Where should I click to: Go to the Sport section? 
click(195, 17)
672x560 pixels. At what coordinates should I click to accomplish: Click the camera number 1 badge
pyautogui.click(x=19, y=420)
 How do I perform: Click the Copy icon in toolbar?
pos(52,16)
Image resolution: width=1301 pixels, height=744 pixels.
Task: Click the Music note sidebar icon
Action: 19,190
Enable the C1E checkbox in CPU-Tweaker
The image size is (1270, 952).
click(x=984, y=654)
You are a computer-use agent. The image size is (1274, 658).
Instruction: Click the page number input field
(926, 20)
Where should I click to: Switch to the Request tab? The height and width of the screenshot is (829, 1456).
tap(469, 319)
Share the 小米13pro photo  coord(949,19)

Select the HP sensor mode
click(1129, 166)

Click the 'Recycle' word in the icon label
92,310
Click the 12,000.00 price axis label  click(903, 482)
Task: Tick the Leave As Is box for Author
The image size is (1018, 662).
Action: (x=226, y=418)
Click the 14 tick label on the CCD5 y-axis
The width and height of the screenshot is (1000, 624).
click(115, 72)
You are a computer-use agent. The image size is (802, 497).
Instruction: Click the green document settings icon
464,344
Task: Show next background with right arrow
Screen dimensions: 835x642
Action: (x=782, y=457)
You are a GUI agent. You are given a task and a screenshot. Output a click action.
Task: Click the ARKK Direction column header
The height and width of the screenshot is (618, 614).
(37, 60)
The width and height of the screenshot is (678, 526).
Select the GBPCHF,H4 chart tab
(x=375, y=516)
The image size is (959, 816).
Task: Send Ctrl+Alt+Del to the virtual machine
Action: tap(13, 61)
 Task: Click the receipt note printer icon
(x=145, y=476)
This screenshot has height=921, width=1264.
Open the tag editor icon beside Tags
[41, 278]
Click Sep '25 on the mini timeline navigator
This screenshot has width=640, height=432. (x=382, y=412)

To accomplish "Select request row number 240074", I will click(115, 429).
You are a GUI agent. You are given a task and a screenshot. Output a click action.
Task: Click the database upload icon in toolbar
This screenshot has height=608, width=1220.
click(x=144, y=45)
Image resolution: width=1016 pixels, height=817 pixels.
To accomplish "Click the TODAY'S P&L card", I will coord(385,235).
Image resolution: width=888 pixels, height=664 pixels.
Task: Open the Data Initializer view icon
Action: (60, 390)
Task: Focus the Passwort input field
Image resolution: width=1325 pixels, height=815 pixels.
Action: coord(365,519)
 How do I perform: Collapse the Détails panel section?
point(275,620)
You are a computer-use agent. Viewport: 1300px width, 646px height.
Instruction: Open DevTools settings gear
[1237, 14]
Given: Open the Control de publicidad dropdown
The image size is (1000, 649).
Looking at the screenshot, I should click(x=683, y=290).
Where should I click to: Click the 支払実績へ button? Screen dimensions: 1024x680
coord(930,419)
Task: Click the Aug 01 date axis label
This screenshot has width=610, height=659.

· · ·

Repeat exactly the lines above from the one with "Share the 小米13pro" up to and including the one with "Click the 14 tick label on the CCD5 y-axis". No other line belongs in the reply.

→ Finished task:
Share the 小米13pro photo  coord(949,19)

Select the HP sensor mode
click(1129, 166)

Click the 'Recycle' word in the icon label
92,310
Click the 12,000.00 price axis label  click(903, 482)
Task: Tick the Leave As Is box for Author
The image size is (1018, 662).
Action: (x=226, y=418)
Click the 14 tick label on the CCD5 y-axis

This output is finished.